Seismic Survey Planning and Interpretation in Widely Varied Tectonic Settings of Southeast Asia: Putting the Lines in Useful Places and Making the Most of the Design Tools and Resulting Profiles
William G. Dickson1, Mark E. Odegard2, James W. Granath3, and Janice M. Christ4
1 Dickson International Geosciences (DIGs), Houston, TX
2 Grizzly Geosciences, Sugar Land, TX
3 Forest Oil International, Denver, CO
4 J-SEA Geoscience, The Woodlands, TX
Recent papers by Christ & Dickson discussed means of ranking exploration prospectivity of and in the South China Sea region basins of East and Southeast Asia. Widespread coverages of raster data (gravity compilations including “Ultimate” satellite altimetry with enhanced bathymetry/ topography) augmented with published material can extend the interpretation of sparse 2D seismic lines to evaluate leads and prospects in such plays. The underlying data and methods can also promote efficient use of marine seismic budgets through improved line placement and good sampling of survey areas. Because the detail of `Ultimate` satellite altimetry permits the estimation of drainage areas associated with possible structural exploration targets, we can position seismic lines in optimum locations to determine: - adequacy of source rock burial - size and distribution of structures and - general influences on sediment distribution.
A second aim is to promote the correlation of interpreted trends and features between seismic lines, reducing the density of seismic control required for an initial evaluation.

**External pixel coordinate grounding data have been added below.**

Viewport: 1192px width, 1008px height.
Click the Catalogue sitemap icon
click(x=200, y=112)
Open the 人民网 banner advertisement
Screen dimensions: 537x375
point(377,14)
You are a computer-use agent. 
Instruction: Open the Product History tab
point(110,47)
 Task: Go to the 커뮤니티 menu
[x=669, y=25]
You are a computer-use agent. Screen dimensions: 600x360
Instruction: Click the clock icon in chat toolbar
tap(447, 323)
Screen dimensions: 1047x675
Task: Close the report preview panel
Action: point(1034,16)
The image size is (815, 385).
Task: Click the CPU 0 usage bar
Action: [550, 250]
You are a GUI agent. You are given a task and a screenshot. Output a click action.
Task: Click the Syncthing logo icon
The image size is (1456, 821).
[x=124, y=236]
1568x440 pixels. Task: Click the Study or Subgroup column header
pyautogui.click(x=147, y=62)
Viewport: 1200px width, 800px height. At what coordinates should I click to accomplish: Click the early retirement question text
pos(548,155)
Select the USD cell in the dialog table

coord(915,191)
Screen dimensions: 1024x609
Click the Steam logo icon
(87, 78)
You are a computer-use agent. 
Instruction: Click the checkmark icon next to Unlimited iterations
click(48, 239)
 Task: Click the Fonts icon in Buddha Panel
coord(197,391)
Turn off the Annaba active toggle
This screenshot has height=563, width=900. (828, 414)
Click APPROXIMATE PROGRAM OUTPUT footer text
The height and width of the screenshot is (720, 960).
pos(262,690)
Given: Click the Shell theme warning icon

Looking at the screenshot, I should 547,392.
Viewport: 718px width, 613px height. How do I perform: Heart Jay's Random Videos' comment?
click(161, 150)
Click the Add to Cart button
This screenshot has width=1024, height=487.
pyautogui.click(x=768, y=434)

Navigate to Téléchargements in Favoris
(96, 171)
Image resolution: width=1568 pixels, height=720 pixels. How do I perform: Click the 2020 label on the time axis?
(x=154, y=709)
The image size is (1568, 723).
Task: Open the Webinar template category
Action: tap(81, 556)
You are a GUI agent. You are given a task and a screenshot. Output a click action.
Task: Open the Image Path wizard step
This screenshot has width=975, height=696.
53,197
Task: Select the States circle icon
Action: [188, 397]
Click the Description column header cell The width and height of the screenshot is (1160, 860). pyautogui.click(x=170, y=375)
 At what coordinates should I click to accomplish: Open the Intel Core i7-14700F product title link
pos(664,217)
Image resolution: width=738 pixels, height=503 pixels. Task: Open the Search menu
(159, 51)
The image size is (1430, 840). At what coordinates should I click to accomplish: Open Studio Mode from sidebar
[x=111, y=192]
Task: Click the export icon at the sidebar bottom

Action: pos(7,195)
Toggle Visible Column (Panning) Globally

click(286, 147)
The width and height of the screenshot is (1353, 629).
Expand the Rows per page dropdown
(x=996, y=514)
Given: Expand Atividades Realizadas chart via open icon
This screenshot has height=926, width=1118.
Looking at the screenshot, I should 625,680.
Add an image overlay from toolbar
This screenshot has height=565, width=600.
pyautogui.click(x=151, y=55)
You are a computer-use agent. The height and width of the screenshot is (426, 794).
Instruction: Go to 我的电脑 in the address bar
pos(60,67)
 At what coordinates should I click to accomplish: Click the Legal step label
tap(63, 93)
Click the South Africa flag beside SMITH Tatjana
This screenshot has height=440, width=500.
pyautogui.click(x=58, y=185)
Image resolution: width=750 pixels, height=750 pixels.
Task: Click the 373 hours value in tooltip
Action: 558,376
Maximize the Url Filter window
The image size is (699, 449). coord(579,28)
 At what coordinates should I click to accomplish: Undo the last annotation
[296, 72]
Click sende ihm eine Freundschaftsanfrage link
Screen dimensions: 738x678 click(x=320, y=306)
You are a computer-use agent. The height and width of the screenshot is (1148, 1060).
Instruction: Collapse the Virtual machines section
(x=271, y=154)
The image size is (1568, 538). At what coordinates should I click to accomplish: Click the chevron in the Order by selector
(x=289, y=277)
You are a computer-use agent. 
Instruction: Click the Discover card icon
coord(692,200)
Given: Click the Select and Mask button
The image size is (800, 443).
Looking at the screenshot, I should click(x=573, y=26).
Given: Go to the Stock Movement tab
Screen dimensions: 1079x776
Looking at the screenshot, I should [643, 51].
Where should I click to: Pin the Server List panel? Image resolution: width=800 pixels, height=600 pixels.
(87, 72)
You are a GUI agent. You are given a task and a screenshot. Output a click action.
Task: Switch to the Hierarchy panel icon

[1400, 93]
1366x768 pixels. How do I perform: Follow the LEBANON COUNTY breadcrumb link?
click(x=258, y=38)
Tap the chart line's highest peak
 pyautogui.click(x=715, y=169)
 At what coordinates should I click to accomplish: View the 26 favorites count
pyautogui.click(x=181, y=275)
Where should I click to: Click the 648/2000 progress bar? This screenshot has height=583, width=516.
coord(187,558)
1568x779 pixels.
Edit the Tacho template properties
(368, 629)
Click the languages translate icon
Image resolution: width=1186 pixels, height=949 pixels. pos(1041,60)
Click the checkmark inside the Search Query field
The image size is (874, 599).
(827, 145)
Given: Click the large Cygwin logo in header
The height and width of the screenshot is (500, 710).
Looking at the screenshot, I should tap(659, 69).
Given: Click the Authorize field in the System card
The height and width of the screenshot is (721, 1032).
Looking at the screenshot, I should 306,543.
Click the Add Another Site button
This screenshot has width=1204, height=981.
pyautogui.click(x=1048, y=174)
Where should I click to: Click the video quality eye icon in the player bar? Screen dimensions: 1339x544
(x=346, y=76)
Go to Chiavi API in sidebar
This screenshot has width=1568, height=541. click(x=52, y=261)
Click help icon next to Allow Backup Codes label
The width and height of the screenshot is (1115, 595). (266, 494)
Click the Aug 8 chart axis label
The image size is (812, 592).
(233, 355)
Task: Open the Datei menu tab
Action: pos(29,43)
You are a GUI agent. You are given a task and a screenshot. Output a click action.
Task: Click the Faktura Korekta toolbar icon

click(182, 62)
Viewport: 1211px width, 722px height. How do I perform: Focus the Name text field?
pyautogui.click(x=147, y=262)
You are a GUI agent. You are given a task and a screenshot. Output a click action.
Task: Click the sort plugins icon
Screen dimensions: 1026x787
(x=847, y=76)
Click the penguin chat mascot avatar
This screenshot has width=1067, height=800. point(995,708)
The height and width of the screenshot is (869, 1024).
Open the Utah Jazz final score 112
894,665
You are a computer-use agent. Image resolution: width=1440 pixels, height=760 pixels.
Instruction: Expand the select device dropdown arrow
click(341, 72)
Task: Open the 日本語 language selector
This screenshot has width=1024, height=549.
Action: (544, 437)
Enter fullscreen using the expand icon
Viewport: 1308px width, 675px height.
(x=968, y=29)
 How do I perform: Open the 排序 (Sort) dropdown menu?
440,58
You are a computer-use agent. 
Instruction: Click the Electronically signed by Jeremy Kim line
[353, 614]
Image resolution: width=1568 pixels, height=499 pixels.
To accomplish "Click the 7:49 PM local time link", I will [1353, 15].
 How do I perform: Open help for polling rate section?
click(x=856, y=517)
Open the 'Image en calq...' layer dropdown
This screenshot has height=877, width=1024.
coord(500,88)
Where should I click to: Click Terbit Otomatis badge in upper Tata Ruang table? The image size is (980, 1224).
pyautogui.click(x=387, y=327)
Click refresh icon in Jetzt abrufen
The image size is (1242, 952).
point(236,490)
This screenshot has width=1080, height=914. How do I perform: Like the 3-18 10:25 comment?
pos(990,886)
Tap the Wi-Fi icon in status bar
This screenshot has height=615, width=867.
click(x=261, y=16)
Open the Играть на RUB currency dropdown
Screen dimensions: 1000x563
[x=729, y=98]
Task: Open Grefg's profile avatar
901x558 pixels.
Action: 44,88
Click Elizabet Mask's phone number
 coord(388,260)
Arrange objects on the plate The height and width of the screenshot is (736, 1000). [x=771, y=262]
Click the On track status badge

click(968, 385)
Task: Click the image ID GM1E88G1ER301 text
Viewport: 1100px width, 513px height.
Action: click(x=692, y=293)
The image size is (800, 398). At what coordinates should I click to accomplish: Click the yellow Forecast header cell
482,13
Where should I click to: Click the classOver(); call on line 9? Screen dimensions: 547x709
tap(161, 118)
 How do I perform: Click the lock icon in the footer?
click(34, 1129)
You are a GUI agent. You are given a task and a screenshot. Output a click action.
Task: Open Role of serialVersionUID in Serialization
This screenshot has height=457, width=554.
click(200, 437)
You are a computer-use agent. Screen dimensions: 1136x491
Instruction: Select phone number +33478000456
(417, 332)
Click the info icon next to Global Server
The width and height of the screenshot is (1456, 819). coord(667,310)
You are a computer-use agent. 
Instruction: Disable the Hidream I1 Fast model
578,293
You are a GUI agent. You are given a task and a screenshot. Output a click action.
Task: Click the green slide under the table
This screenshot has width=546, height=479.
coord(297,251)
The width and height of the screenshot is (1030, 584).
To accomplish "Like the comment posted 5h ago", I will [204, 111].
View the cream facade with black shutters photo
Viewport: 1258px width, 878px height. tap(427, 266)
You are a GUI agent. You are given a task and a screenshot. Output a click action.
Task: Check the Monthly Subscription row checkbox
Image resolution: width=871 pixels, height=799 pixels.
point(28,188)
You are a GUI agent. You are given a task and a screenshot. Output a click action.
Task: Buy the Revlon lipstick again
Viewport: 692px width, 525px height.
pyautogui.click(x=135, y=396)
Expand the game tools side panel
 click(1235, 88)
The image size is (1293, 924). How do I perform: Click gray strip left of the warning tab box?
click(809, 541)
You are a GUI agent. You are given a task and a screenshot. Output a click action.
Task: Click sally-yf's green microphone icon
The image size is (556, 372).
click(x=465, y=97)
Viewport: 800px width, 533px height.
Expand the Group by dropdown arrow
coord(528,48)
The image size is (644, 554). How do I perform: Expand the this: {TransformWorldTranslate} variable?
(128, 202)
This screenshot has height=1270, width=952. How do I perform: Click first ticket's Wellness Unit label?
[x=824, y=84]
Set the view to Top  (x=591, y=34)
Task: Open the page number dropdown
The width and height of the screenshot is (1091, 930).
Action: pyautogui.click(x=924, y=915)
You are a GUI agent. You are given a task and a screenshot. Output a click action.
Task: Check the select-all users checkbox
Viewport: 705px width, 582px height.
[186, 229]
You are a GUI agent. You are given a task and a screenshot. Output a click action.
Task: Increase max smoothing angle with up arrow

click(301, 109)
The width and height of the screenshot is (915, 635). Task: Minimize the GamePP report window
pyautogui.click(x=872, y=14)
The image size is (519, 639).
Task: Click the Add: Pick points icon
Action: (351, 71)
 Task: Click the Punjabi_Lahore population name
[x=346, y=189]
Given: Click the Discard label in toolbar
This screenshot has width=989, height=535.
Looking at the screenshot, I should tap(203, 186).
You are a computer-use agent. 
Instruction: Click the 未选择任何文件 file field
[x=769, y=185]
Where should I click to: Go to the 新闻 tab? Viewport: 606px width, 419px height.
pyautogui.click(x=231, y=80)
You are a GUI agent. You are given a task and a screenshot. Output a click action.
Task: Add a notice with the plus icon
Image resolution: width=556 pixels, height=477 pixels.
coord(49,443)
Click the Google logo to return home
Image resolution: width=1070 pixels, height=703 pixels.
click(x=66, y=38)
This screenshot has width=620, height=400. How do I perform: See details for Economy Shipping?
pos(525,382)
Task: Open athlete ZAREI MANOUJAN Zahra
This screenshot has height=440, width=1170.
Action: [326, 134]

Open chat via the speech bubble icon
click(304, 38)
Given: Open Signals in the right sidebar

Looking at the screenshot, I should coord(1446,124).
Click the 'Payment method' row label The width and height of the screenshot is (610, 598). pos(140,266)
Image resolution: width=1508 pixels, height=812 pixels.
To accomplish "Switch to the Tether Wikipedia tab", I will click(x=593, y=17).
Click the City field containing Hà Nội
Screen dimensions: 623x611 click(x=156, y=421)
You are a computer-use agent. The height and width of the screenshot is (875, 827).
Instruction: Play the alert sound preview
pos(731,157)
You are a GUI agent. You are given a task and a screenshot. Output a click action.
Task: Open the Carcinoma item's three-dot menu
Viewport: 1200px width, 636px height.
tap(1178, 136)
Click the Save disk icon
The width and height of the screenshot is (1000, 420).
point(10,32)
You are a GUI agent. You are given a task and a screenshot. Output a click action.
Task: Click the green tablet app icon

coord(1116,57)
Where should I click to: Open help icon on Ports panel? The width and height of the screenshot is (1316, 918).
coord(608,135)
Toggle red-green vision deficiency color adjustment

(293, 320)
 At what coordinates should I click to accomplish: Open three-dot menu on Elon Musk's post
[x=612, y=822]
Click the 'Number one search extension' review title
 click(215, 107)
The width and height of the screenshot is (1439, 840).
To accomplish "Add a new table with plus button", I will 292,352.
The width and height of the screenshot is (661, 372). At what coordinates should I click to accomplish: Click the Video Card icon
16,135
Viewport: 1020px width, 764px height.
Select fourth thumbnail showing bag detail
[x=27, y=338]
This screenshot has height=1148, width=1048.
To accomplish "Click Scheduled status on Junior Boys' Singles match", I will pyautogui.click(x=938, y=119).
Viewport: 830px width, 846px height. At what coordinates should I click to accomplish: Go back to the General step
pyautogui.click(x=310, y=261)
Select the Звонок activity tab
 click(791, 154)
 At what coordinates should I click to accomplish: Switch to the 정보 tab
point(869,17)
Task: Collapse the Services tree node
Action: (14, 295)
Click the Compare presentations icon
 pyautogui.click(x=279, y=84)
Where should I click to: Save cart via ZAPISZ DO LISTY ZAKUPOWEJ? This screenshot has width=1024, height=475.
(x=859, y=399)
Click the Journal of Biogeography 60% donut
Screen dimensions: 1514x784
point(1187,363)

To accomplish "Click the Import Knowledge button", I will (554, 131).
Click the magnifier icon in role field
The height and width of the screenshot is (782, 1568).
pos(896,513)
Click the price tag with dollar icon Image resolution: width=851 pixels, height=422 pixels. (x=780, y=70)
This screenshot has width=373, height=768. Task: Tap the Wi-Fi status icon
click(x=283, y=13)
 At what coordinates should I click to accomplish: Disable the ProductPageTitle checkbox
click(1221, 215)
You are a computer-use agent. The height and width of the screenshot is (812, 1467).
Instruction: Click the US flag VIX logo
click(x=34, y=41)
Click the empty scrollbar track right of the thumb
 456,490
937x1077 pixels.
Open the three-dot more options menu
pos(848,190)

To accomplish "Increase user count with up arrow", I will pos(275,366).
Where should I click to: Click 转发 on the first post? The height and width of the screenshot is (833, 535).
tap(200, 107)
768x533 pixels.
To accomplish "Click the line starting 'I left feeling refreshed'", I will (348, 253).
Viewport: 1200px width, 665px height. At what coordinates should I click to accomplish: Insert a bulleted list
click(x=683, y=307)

Survey targets include gravity & magnetic highs & lows (to sample structures and sediment thicks) where burial and feature/trap size are deemed adequate by comparison to published seismic profiles and our sediment thickness mapping. The data and methods are versatile and can be used in basins across the area. Examples cover multiple tectonic regimes including passive margin (South China’s Pearl River Mouth Basin deepwater fan play), transtensional (Song Hong Basin of China & Vietnam), compressional setting with prograding delta (Baram Delta of Northwest Borneo) and inverted basin with overprinting by sediment distribution systems (East China Sea).